··· Exercise data
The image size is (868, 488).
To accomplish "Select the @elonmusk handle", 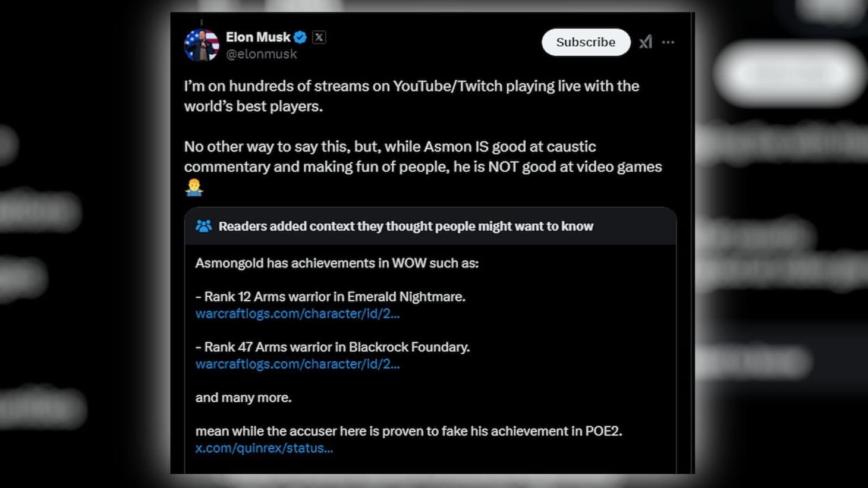I will pyautogui.click(x=261, y=53).
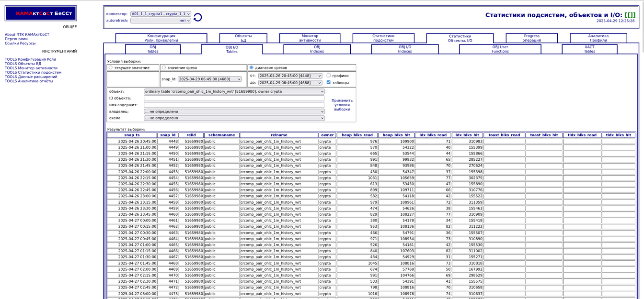This screenshot has height=299, width=644.
Task: Select the "текущее значение" radio button
Action: pos(111,68)
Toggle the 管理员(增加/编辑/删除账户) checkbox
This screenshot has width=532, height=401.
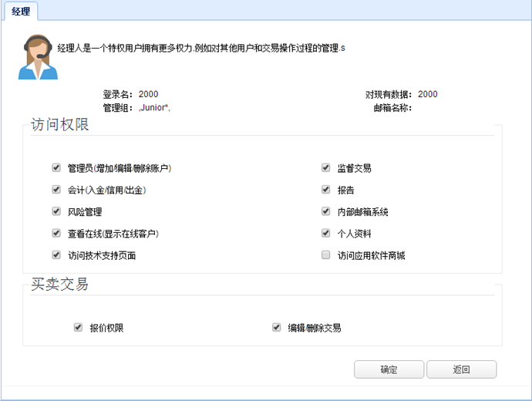(x=56, y=167)
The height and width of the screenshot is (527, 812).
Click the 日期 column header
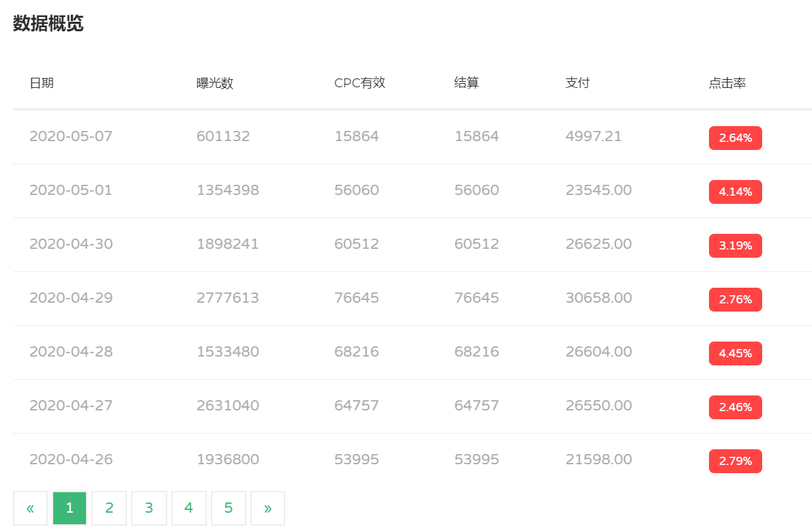(42, 83)
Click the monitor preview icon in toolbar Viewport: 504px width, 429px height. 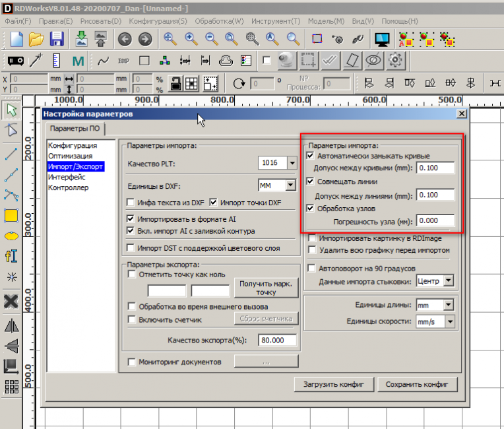click(381, 39)
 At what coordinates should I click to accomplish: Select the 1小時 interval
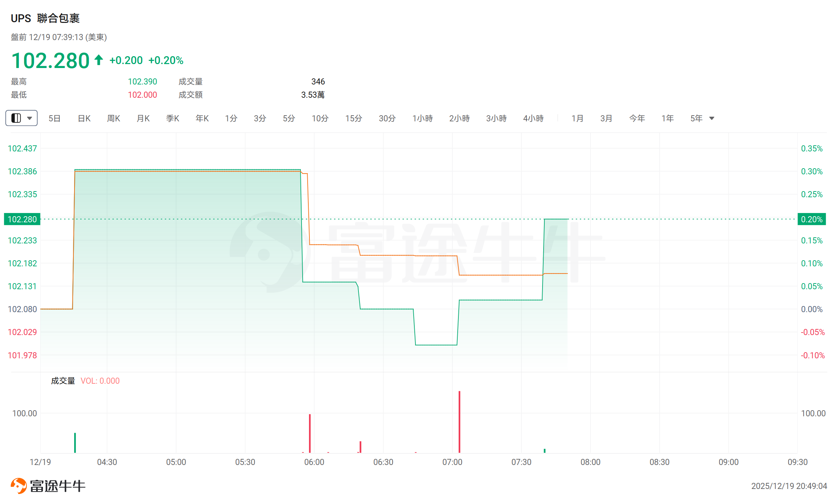pyautogui.click(x=423, y=118)
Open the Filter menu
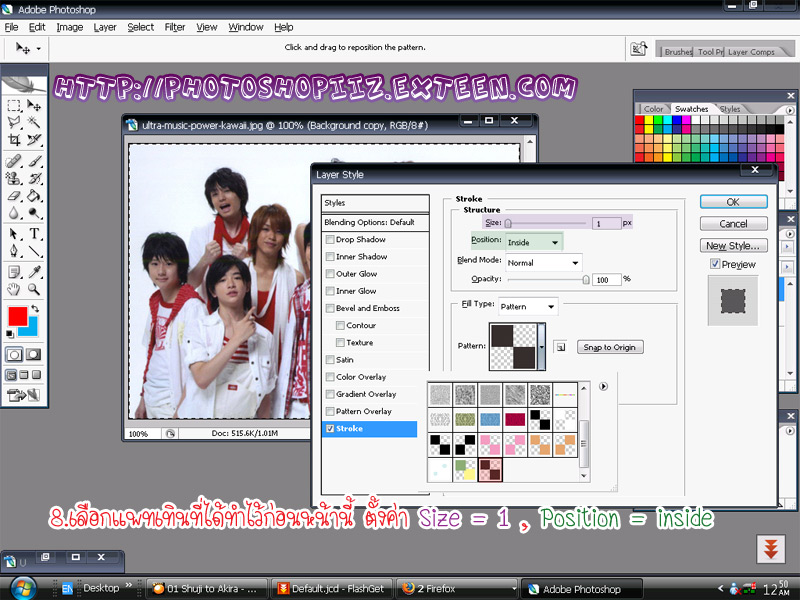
······
## What the exercise asks
Quote exactly, and only, the lines from the one containing "At what coordinates" through the last line of the records above, both included; leave out any pictures.

## Exercise result
 At what coordinates should I click to accomplish: Select the 1小時 interval
pyautogui.click(x=423, y=118)
Open the Filter menu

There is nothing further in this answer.